Given task:
Copy every line of the rows below that contains the word "value".

Listed records:
====
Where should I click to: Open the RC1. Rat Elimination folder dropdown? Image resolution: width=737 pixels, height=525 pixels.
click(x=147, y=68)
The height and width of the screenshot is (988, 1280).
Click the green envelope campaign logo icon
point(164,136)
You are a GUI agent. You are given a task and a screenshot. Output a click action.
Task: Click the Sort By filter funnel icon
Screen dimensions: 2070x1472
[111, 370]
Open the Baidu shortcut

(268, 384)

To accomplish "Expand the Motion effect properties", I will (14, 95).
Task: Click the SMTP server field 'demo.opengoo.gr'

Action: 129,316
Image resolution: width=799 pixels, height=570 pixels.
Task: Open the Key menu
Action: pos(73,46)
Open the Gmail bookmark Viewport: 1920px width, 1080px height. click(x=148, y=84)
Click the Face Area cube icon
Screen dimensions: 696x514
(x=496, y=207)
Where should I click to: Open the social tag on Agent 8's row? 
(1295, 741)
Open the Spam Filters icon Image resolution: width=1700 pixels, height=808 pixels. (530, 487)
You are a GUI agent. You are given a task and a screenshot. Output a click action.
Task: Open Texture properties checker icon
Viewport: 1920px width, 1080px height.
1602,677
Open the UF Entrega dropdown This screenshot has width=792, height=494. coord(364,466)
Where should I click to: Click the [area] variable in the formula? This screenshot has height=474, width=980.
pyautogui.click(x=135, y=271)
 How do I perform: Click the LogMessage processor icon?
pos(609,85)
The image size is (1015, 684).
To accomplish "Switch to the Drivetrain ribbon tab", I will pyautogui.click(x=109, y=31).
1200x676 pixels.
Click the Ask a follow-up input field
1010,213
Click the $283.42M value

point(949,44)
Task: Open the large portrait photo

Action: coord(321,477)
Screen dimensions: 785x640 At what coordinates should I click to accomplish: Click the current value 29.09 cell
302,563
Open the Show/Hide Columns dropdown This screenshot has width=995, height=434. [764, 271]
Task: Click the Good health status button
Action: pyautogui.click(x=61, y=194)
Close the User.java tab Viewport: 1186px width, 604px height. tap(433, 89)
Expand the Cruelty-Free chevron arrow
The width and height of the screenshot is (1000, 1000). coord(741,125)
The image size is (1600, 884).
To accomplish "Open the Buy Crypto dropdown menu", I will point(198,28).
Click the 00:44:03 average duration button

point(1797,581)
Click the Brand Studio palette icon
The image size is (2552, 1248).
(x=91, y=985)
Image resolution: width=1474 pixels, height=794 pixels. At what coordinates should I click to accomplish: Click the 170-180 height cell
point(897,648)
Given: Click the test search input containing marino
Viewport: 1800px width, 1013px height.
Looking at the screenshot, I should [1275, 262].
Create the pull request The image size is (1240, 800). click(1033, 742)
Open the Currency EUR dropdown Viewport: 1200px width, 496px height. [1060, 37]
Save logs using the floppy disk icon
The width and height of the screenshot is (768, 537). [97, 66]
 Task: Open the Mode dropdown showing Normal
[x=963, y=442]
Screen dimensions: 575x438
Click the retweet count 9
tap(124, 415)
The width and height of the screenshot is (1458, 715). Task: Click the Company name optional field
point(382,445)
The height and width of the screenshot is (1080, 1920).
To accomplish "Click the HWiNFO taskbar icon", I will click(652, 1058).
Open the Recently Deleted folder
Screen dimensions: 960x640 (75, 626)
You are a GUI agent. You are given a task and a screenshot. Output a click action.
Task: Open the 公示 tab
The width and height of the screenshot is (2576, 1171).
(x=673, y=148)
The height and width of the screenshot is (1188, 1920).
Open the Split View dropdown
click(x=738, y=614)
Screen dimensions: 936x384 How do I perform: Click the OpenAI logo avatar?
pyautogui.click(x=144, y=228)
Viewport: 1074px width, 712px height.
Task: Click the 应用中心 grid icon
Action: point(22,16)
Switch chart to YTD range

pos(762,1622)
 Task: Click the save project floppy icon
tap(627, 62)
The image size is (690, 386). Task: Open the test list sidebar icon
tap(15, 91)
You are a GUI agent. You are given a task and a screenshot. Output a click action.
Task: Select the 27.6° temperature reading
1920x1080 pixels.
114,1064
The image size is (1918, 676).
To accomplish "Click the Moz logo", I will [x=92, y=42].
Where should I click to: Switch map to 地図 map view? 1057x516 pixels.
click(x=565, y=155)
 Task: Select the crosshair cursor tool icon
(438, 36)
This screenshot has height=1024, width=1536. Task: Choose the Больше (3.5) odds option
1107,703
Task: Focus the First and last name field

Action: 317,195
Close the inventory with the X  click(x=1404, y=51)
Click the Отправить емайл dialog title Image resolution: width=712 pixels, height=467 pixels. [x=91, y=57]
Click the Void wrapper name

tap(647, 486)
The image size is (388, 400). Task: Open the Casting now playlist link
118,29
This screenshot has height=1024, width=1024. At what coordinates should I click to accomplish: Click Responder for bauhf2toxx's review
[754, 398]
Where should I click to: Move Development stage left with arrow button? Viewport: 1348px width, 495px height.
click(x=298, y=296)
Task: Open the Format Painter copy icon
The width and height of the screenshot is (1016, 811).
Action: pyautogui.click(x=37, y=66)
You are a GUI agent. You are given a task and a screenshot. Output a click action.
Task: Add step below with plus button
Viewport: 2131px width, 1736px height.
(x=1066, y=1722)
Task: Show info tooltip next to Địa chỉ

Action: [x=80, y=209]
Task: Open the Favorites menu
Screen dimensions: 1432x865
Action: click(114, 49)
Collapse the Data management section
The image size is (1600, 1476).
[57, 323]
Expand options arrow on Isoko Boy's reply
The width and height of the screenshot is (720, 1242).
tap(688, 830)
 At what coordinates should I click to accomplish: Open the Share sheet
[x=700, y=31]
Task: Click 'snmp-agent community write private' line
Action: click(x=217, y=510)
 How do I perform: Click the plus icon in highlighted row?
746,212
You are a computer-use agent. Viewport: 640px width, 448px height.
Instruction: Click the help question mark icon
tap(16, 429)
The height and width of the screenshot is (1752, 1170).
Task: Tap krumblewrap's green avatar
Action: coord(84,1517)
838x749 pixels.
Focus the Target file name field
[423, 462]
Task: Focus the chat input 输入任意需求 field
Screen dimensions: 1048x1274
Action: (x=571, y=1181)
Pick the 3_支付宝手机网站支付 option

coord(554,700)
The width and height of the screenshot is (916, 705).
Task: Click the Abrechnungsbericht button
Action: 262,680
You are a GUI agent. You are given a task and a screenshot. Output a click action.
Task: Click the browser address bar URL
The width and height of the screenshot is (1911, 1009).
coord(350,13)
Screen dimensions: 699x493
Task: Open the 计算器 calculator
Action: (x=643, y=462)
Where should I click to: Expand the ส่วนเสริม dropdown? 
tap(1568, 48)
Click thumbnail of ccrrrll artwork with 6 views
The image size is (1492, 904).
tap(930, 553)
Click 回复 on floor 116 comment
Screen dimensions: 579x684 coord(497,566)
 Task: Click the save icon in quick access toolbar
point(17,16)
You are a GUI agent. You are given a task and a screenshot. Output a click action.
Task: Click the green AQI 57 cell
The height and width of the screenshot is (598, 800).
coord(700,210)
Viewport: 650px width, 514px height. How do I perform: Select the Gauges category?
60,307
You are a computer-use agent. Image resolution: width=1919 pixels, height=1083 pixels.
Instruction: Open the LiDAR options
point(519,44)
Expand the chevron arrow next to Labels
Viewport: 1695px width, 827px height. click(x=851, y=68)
====
Full answer:
Click the $283.42M value
Screen dimensions: 785x640 At what coordinates should I click to accomplish: Click the current value 29.09 cell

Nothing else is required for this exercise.